How teams hit it. LangGraph’s default behavior on resume is to replay nodes, including the tool calls that ran before the pause. The path-of-least-resistance is that agent code does not classify tool side effects — every tool is treated as a pure function until proven otherwise — and the replay treats send_email, charge_card, and regex_search identically [ai-gs2026]. The instance fix is “wrap send_email in an idempotency key.” The class fix is the one missing from most harnesses.

Cheap fix. A replay_class taxonomy declared at tool registration — the source names unsafe_on_replay as the hard-throw tier; a typical implementation pairs it with a pure tier for freely-replayable tools and an idempotent_with_key tier that dedupes through a tool_call_results cache the harness consults before every replayed call [ai-gs2026]. The taxonomy is enforced at registration time; unsafe_on_replay tools throw hard if the cache does not contain a stored result for the prior call, forcing the resume path to short-circuit to the cached value rather than re-fire the side effect. The chapter on replay safety (Ch05) makes this the load-bearing mechanism behind “stop redundant work.” Without it, every HITL pause is an audit-log incident waiting to happen.

Takeaway: Declare replay_class at registration; cache tool_call_results; let unsafe_on_replay throw hard. The default of “every tool is pure” is the trap; classification-plus-cache is the plumbing.

Pitfall 3 — Same-Family LLM Judge Inflates Pass Rate 5–10pp

Symptom. The eval gate reports a 95% pass rate; the change ships; the agent regresses on real traffic. Investigation surfaces that the judge was Claude-Opus and the agent was Claude-Sonnet — same family, same training distribution, same blind spots [ai-gs2026]. The judge’s perplexity on the agent’s outputs is systematically lower than its perplexity on outputs from other families, and that perplexity gap shows up as a 5–10-percentage-point pass-rate inflation [ai-gs2026].
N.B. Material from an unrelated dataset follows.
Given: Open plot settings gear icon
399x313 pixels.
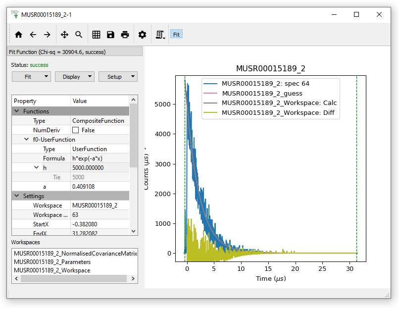Looking at the screenshot, I should pyautogui.click(x=143, y=35).
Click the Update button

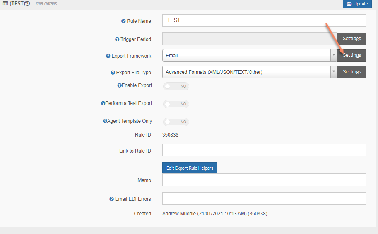point(357,4)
How teams hit it. Default eval setups use whichever closed model the team has a contract for, and same-vendor judging is the path of least resistance — one API key, one rate-limit pool, one provider on-call. The seductive default is “use a strong model from the vendor we trust” without specifying the family discipline. Source for the inflation magnitude: arxiv 2410.21819 [ai-gs2026]. The mechanism is silent self-preference — the judge family rewards the surface patterns its own training distribution favors, and the agent family produces exactly those patterns.

Cheap fix. Enforce cross-family judging at the routing layer, not at the gate layer [ai-gs2026]. The task_class=judge routing rule on I12 ModelRouter MUST select a family different from the agent’s current binding; I5 EvalGate verifies the family at every run as INV-3 [ai-gs2026]. Routing-layer enforcement is what makes the rule survive model swaps — when the team changes the agent’s model next quarter, the judge selection re-routes automatically rather than silently collapsing into the new family.
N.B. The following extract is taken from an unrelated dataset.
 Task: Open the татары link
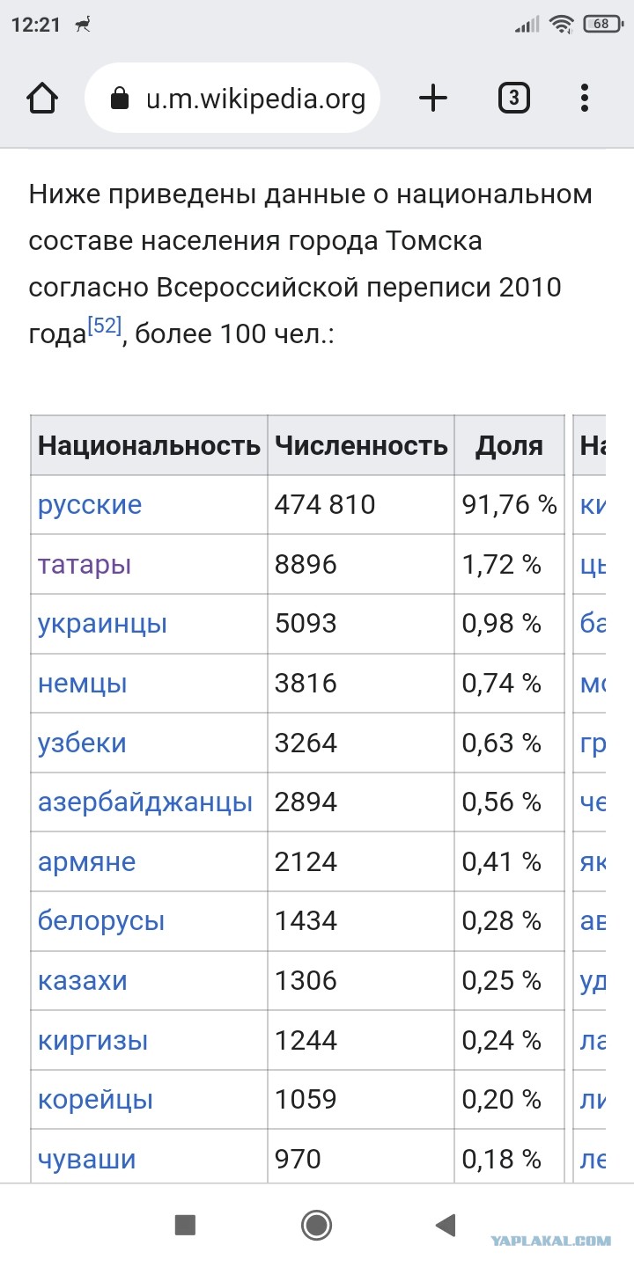click(84, 565)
Takeaway: Same-family judging inflates 5–10pp via silent self-preference (arxiv 2410.21819). The fix is a routing rule, not a guideline — task_class=judge routes off-family at I12, verified by I5 INV-3.
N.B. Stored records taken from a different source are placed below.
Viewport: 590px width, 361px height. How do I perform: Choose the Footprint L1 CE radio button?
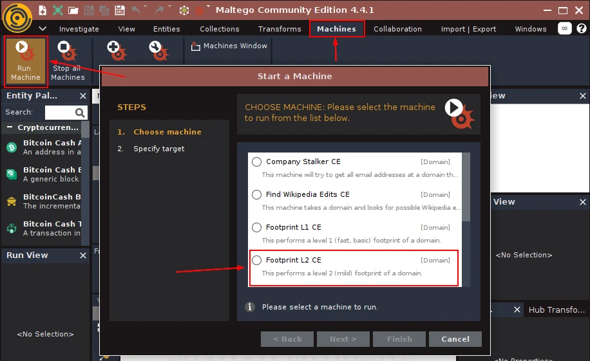click(x=257, y=227)
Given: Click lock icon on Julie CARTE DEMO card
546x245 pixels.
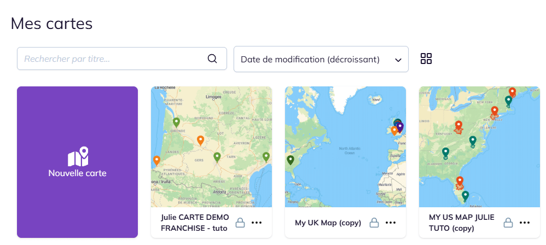Looking at the screenshot, I should tap(240, 223).
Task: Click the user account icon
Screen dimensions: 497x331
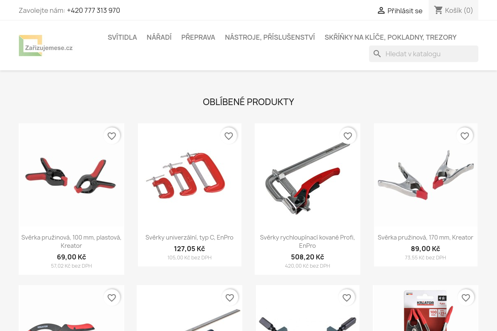Action: [x=381, y=10]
Pitfall 4 — Stat-Power on the Regression Gate

Symptom. The promotion gate blocks roughly 30% of neutral PRs — PRs that did not change the agent’s behavior in any meaningful way [ai-gs2026]. Engineers learn to ignore the gate, push through with overrides, and the gate’s signal value collapses. The pattern repeats on every regression gate stood up with the wrong statistical-power configuration.

How teams hit it. The seductive default is N=50 evaluation runs with a 3-percentage-point pass-rate threshold. On paper it looks like a reasonable balance — fifty runs is not cheap, three points is not tight. In practice, with normal eval-run variance, N=50 + 3pp flakes about 30% of the time on PRs that are statistically neutral [ai-gs2026]. The gate is mathematically under-powered, not philosophically wrong.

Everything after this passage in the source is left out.